Un nuevo software mejora la posibilidad de detectar malware en sistemas cloud
IBM e investigadores de la Universidad de Carolina del Norte han desarrollado un software que detecta virus y otros ejemplares de malware en los hipervisores, tan críticos en el cloud computing.
La preocupación por los riesgos de seguridad del cloud computing está frenando, en cierta medida, su adopción. HyperSentry es el programa desarrollado por IBM y la Universidad de Carolina del Norte para tratar de combatir estos temores. Se trata de un software de seguridad que se centra en proteger los hipervisores de las nubes virtuales.
Concretamente, HyperSentry permite a los administradores cloud medir la integridad de los hipervisores mientras operan; es decir, comprobar si han sido accedidos por un tercero. Aunque los ataques al hipervisor son raros, las consecuencias pueden ser funestas, ya que el hipervisor se encarga de gestionar múltiples sistemas operativos dentro de una misma CPU, y si se ve atacado, podría perjudicar a numerosas aplicaciones, robar información de los usuarios, utilizar los recursos informáticos de la cloud para atacar a otras entidades de Internet o difundir malware.
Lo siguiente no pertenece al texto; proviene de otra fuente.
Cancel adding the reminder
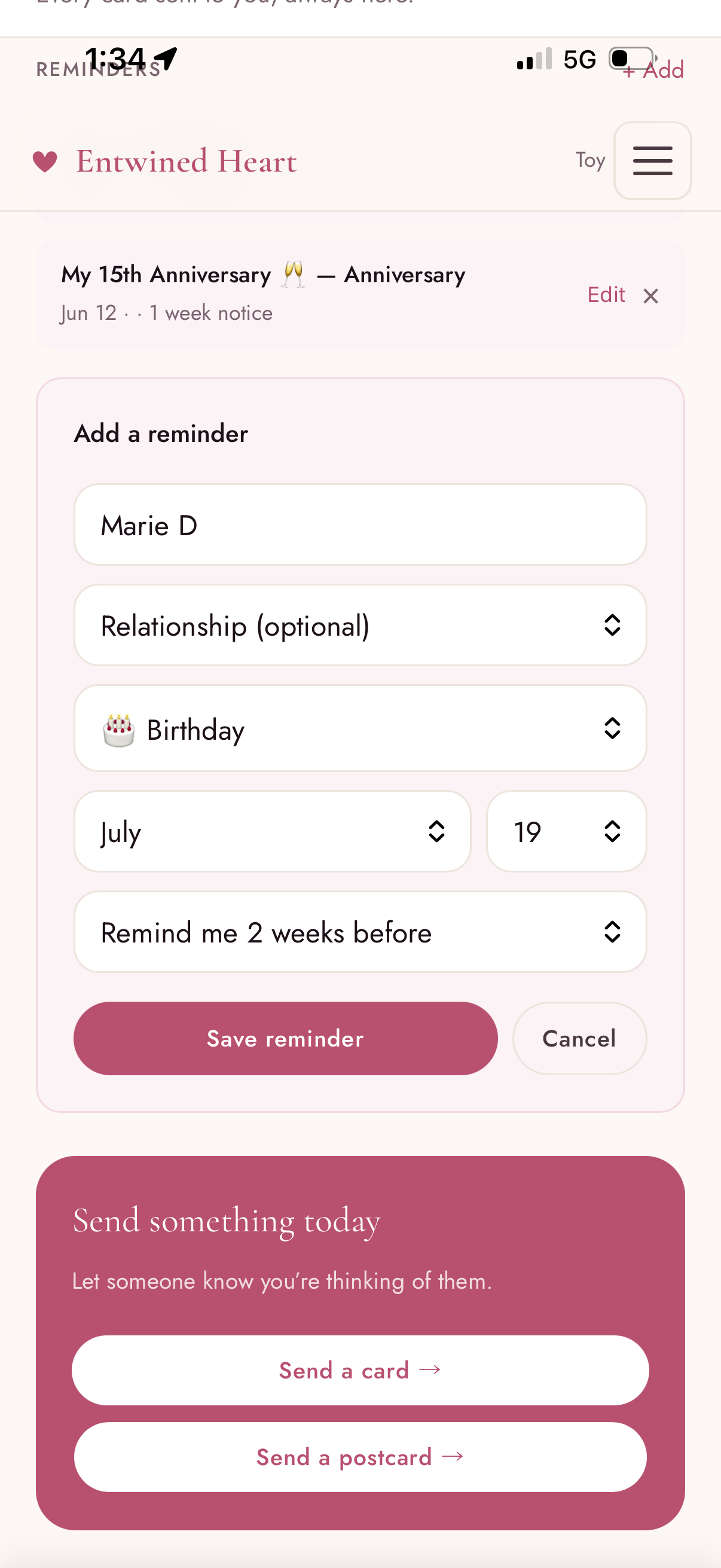This screenshot has width=721, height=1568. click(579, 1038)
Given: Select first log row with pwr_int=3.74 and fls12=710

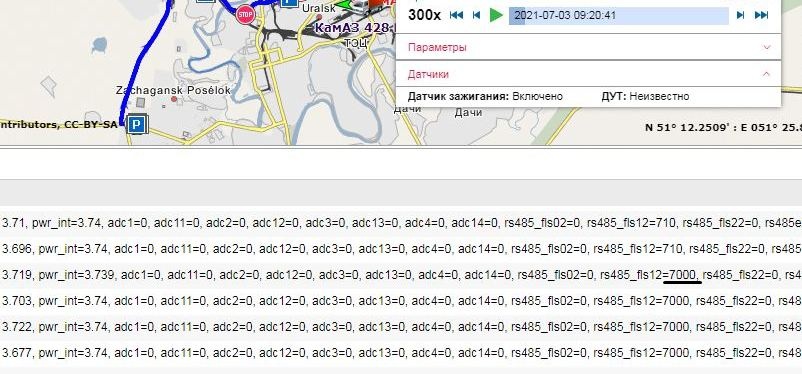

La solución realiza su tarea de rastreo de forma sigilosa, sin que el propio hipervisor sea consciente de su examen. Para ello, el prototipo de HyperSentry utiliza la interfaz de gestión de plataforma inteligente (IPMI) del servidor para establecer el canal “fuera de banda” que separa este programa del hipervisor e inspecciona la memoria del programa y los registros dentro de la CPU que están ejecutando el programa. Se realiza así porque el malware puede ocultarse de los programas de seguridad que buscan en la memoria donde se supone que se localiza el hipervisor; puede hacerse invisible a esos programas de seguridad modificando los registros de la CPU y recolocando el hipervisor infectado en cualquier otro lugar. Al garantizar la medida en el propio contexto del hipervisor, HyperSentry puede rastrear dónde se encuentra localizado el hipervisor infectado y rechazar este malware inteligente.
El hecho de que HyperSentry pueda comprobar la integridad del hipervisor sin que éste lo perciba, también es importante. Si el hipervisor es consciente de que está siendo examinado y ya se ha visto comprometido, puede notificarlo al malware. Una vez alertado, el software malicioso podría restituir el hipervisor a su estado normal para evitar su detección y ocultarse hasta que el chequeo de seguridad haya finalizado.
Una vez detectado el hipervisor infectado, el administrador de cloud podría tomar medidas como cerrar el equipo que lo sustenta, investigar el problema y limitar los daños.